§ **STATED PROBLEM**
Return the rows from the line containing "Given: Click the Laskunnumero input field" through the line containing "Screen dimensions: 1300x836", reproducing each one verbatim.

§ **INPUT DATA**
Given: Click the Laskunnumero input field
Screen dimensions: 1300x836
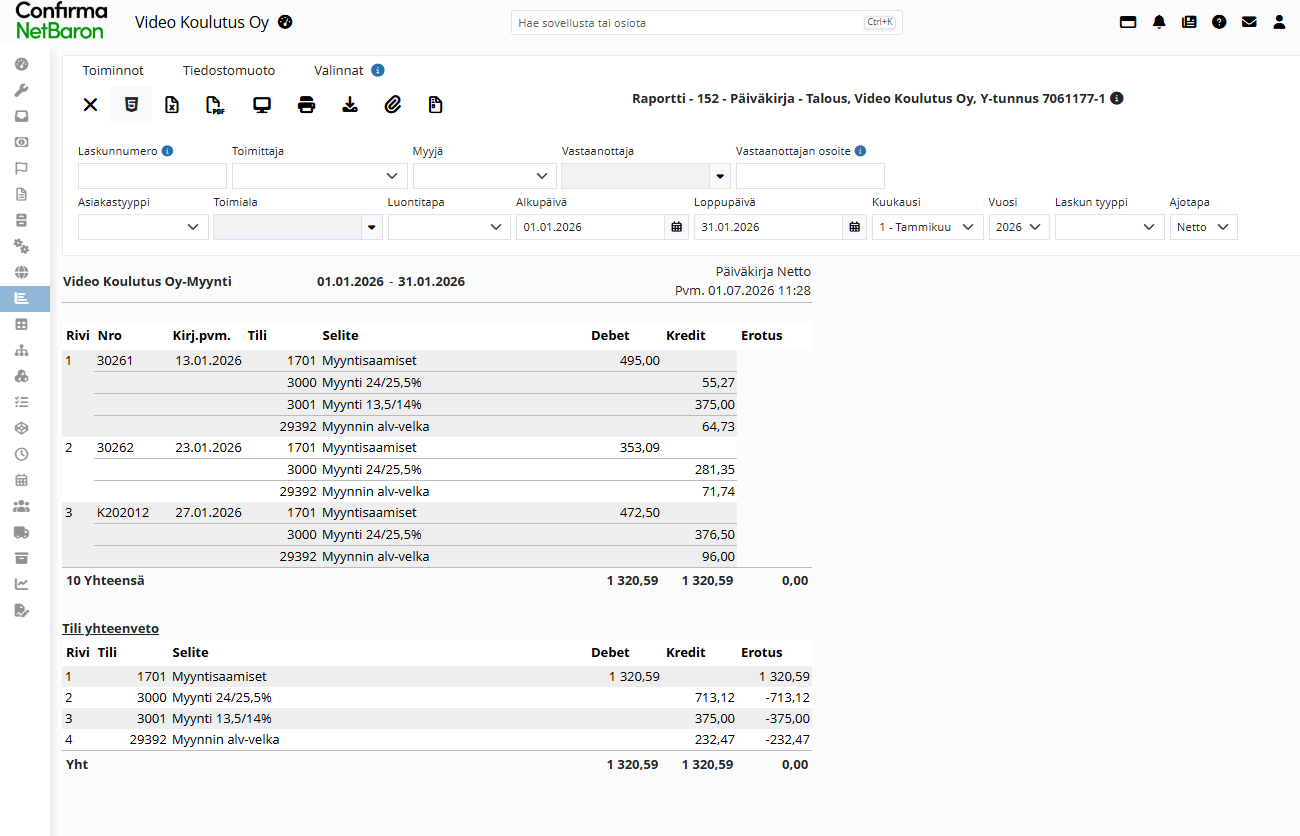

---

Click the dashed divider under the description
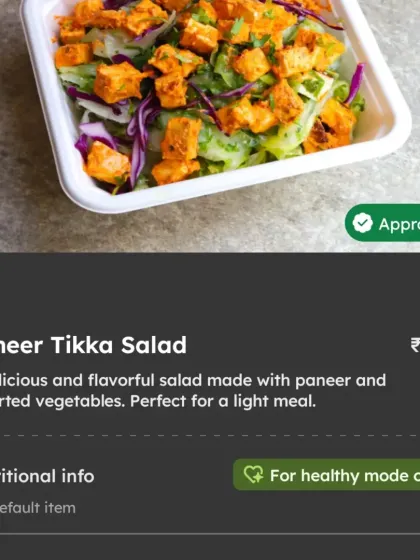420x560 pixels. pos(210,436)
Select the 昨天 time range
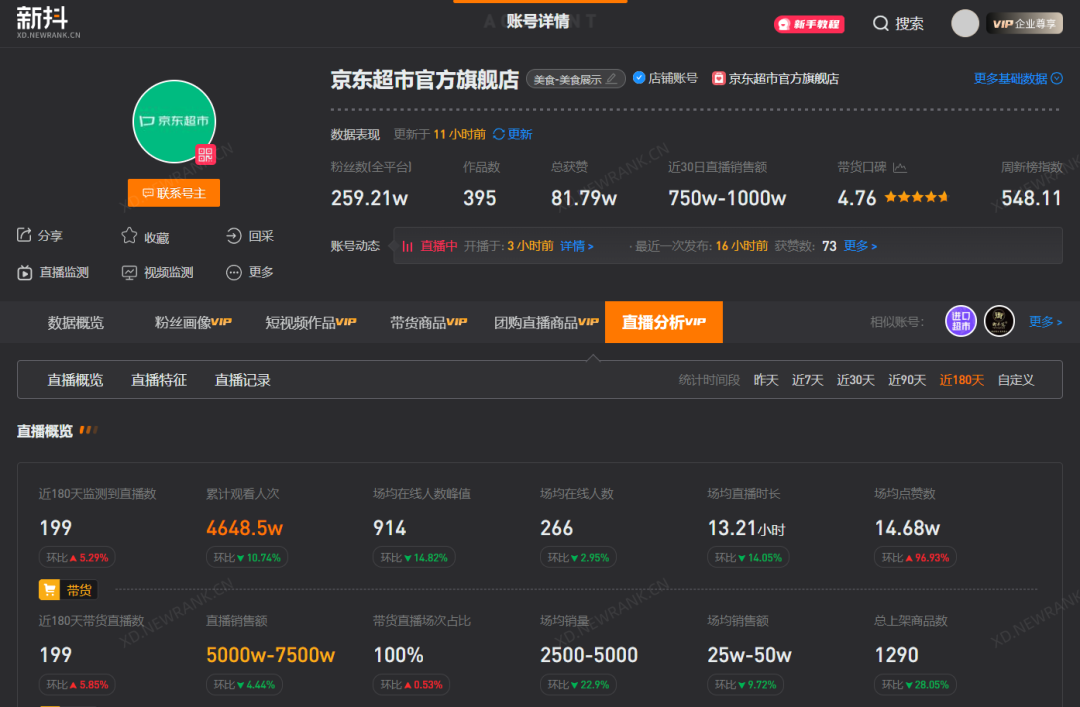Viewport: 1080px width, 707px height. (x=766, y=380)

--

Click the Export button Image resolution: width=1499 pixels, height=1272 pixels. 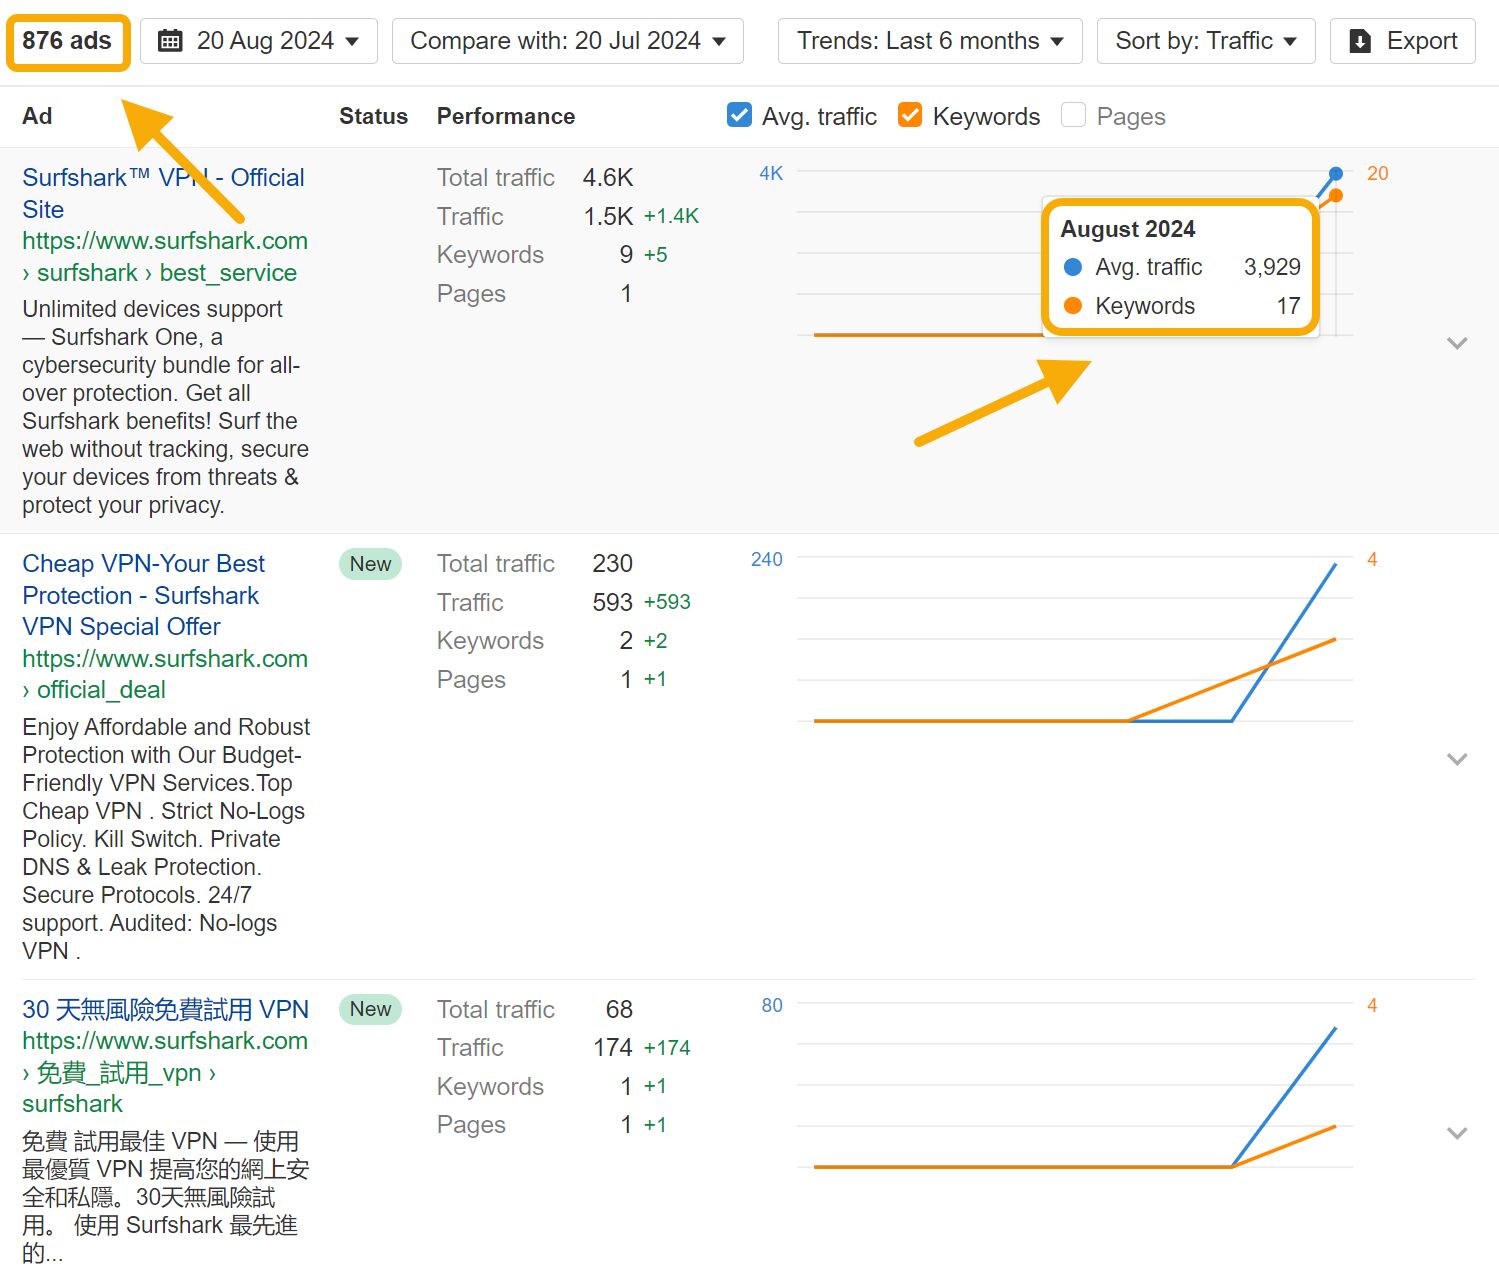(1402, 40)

§ **THE COMPLETED TASK**
Given: Click the Laskunnumero input field
Screen dimensions: 1300x836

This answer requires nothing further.